In the end, Obama’s decision to lift the arms ban is more symbolic than significant for economic or security reasons. Vietnam is in the midst of a sizeable military modernization effort in response to China’s actions in the South China Sea, but even though it was estimated to be the world’s eighth-largest weapons purchaser between 2011 and 2015, Hanoi is not likely to buy much from the United States. Two years ago, Washington partially lifted the arms ban, allowing Vietnam to buy maritime domain awareness equipment such as radar and boats, but Hanoi still has not purchased any defense items from US firms.
Much of the military equipment Vietnam buys comes from Russia. Vietnamese officials say American technology is too expensive and the approval processes too complicated. In fact, even with the lifting of the arms ban, each weapons purchase would still need to be approved and could be blocked for various reasons, including any frustration in Washington about the human rights situation in Vietnam.
Interestingly, even in the face of China’s aggressive actions in the South China Sea, the Vietnamese military limits its naval engagements with the United States to three per year, and is reluctant to organize joint exercises with the US Navy, which is anxious to boost cooperation. Some of this caution is due to the fact that many of the Vietnamese military’s top brass came of age during what they call the American War.
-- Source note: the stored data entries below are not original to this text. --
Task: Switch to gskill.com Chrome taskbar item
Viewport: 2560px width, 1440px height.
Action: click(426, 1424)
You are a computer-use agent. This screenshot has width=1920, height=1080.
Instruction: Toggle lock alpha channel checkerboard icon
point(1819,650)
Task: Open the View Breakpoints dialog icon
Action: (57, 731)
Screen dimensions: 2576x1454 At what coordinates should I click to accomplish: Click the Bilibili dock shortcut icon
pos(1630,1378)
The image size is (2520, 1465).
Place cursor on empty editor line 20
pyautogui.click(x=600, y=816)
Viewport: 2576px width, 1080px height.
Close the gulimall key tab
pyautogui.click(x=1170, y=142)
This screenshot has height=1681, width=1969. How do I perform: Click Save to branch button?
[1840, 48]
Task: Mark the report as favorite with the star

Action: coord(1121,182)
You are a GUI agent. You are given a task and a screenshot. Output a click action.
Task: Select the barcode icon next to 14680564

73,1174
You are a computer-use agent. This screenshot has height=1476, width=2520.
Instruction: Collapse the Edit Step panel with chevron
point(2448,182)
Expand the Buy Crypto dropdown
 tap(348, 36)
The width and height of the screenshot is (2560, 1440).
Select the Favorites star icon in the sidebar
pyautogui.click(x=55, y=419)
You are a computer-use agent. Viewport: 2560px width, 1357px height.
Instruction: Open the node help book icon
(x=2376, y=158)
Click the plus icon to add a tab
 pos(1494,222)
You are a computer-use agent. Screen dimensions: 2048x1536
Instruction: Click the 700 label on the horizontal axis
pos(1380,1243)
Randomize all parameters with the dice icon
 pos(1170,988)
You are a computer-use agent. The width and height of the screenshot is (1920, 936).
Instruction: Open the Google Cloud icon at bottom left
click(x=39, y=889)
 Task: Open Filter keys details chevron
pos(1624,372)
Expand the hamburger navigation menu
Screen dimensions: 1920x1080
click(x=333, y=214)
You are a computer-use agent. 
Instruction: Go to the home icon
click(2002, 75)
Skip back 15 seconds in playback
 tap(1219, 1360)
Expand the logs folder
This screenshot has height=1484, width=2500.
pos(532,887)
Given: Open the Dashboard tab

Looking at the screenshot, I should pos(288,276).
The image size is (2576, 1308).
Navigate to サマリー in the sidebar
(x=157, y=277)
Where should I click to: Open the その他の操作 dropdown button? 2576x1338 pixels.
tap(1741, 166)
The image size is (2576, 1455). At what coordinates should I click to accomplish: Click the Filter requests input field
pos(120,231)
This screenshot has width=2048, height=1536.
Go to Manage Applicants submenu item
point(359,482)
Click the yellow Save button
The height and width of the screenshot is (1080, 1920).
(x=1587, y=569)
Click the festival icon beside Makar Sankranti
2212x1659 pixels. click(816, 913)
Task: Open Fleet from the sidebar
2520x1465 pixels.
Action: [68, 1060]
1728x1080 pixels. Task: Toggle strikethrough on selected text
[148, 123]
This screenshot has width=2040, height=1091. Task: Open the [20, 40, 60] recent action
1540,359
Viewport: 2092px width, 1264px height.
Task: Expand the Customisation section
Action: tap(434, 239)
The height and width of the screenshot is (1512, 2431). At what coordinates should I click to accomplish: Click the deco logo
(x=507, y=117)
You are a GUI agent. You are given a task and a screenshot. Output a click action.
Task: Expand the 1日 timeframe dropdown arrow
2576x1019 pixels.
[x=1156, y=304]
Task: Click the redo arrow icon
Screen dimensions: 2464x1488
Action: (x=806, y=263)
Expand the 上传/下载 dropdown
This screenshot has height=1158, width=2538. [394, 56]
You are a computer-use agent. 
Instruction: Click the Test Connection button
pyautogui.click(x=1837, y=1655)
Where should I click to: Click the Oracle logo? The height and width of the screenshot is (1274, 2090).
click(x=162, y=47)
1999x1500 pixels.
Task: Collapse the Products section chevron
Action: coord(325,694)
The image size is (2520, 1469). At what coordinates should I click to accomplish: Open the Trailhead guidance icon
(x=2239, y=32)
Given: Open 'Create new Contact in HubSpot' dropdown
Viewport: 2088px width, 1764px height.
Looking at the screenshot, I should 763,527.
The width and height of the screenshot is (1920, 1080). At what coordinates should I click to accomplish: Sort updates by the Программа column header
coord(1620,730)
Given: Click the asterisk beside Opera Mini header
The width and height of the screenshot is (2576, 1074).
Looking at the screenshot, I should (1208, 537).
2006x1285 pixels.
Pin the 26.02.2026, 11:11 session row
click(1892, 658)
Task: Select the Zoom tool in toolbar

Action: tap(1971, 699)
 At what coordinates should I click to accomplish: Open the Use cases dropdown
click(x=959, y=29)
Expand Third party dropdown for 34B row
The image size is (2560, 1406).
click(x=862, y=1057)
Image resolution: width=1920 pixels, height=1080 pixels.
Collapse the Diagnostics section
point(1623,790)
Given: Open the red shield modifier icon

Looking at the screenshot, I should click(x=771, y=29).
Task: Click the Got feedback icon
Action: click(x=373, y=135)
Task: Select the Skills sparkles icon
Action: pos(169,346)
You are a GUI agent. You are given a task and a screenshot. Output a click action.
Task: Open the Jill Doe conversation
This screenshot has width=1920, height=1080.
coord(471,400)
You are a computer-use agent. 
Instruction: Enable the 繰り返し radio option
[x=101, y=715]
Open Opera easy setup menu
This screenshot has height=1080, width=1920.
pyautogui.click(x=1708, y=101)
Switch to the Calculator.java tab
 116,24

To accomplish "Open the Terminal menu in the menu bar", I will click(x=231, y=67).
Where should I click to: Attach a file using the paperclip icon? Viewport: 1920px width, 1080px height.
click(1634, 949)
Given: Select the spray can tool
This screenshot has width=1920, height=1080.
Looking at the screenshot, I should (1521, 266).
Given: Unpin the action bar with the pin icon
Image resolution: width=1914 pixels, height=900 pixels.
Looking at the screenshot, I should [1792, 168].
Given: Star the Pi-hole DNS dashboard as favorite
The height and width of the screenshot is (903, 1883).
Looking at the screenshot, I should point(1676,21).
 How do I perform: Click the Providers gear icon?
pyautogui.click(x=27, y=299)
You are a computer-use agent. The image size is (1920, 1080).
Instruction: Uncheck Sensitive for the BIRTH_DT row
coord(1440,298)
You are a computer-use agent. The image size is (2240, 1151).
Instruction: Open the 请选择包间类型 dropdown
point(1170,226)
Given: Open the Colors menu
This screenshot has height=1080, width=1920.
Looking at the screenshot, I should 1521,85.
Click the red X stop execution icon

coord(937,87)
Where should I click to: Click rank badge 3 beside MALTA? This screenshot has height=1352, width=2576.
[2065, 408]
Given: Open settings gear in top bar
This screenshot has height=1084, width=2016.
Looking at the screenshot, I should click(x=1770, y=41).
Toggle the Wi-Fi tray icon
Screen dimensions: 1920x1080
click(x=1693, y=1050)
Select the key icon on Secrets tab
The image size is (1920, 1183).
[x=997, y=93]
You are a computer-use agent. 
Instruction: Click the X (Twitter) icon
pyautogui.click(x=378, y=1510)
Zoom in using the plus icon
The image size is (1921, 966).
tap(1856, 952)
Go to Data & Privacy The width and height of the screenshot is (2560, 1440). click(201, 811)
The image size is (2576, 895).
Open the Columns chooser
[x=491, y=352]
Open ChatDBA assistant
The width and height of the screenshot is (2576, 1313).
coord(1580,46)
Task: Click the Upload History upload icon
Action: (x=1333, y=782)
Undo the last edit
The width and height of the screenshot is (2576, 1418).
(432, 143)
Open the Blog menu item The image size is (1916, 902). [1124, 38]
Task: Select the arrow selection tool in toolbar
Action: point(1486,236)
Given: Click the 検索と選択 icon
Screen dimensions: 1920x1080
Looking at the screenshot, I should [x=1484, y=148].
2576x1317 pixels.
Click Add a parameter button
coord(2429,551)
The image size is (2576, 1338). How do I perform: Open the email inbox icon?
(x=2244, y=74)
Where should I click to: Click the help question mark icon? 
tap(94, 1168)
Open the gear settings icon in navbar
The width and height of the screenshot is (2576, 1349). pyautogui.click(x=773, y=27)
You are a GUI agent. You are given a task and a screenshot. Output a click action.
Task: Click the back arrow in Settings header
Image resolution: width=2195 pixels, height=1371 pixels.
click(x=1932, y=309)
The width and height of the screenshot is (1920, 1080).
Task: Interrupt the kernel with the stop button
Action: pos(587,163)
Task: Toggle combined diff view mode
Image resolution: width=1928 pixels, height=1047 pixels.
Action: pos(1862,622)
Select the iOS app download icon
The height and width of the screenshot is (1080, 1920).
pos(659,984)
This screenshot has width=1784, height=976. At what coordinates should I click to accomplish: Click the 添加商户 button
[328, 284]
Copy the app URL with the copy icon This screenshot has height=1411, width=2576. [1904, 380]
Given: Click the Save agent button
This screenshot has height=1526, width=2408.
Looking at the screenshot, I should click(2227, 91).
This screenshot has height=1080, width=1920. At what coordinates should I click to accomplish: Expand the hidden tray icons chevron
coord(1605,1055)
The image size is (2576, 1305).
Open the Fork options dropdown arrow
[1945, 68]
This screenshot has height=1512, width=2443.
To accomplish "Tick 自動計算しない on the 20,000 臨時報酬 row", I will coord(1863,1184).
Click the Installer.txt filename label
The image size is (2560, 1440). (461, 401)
Beyond that, Vietnamese officials are very sensitive about not wanting to irritate their Chinese neighbors, with whom they have had considerable experience during the last two millennia of often-troubled history. In 1979, after Hanoi’s invasion of Cambodia and ouster of the brutal Khmer Rouge regime, China launched an attack across Vietnam’s northern border. In 1988, the Chinese Navy used force to oust Vietnamese troops from a disputed island in the South China Sea.
Vietnam’s complicated past with its giant neighbor prompts Hanoi to engage in a carefully calibrated dance between the world’s two most powerful countries. Obama lifted the ban not to try to court a new regional ally that shares anxiety about Beijing’s goals, but rather to give Vietnam a bit of wiggle room as it figures out how to adjust to China’s economic and military rise.
Murray Hiebert is a senior adviser and deputy director of the Southeast Asia Program at the Center for Strategic and International Studies (CSIS) in Washington.